### Excerpted passage ###

Bank credits – boon or bane?

Big loans are a great risk for small groups. Investments should match the group’s ability to save and produce. Strengthening groups, forming federations and building up group fund is a better option of accessing timely credit, also leading to building up social capital.

Dulal, an NGO in Orissa has been working with community groups helping them improve their livelihoods. The groups which were facilitated by Dulal initially were supported through grants and subsidies. Later these groups were enabled to start their own savings and were linked to bank credits and government programmes to avail the benefits. Dulal felt that providing access to credit through bank linkages would strengthen the groups and help them improve their lives by taking up income generating activities. But the experience on the ground proved something different – that the inflexible bank credit and subsidies often end up with farmers getting into huge debt situations. Experience of Shibaparbati SHG illustrates this.

Shibaparbati SHG of Indusahi, Kuliana was formed in 2001. In 2004 they initiated groundnut cultivation as an income generating activity (IGP) on a small scale of less than one acre of leased land. This expanded to 12 acres by the year 2007. In 2007, the group availed financial support of Rs.2.5 lakhs from the government programme, SGSY (Swarna Jayanthi Sawarozgar Yojana) for expanding their activities. The group first withdrew Rs.70000 of which Rs.40000 was invested in groundnut cultivation. The remaining Rs.30000 was divided among members who invested in their individual business. They realized Rs.27000 as profit in that phase and repaid Rs.8000 towards the interest amount in the bank. The group members calculated that if they were to pay the interests to the principal amount they would have to pay Rs.16000 annually. To reduce the interest amount, the members planned to pay Rs19000 towards the principal amount borrowed. But the Bank refused to accept the amount at that time.

###

◆ To do:
1. List every rupee amount mentioned in the bank credits article.
2. Answer these from the bank credits article:
(a) In which state does Dulal work?
(b) In what year was Shibaparbati SHG formed?
(c) By 2007, how many acres did the group's groundnut cultivation cover?
3. Retype the bank credits article word for word, everything from "Bank credits –" down to "up social capital.".
The listing that comes next isn't needed for any of this work.

### Dataset content ###

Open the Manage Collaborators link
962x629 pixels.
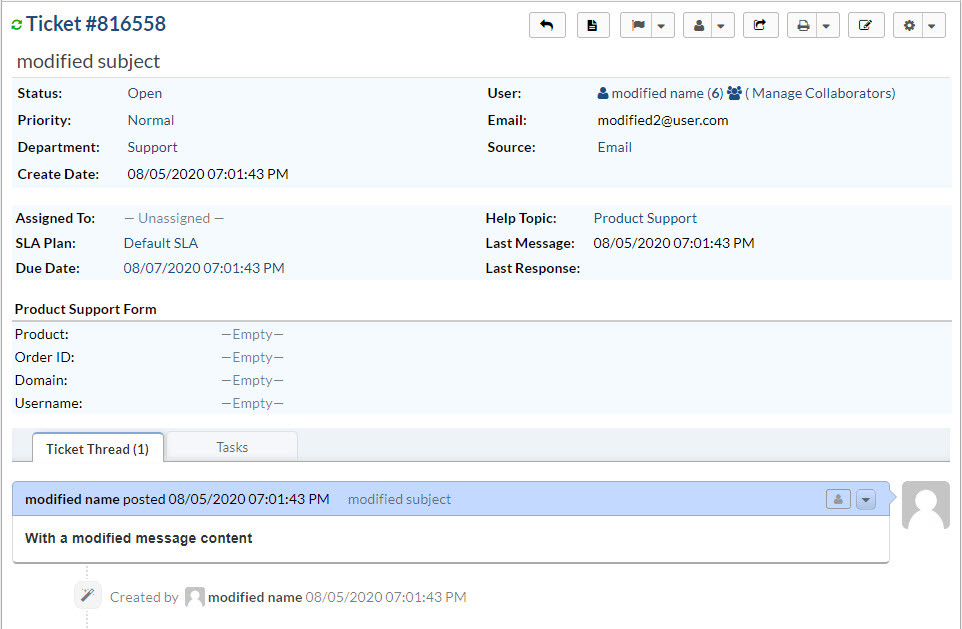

###

◆ The solutions:
1.
Rs.2.5 lakhs
Rs.70000
Rs.40000
Rs.30000
Rs.27000
Rs.8000
Rs.16000
Rs19000

2.
(a) Orissa
(b) 2001
(c) 12 acres

3.
Bank credits – boon or bane?

Big loans are a great risk for small groups. Investments should match the group’s ability to save and produce. Strengthening groups, forming federations and building up group fund is a better option of accessing timely credit, also leading to building up social capital.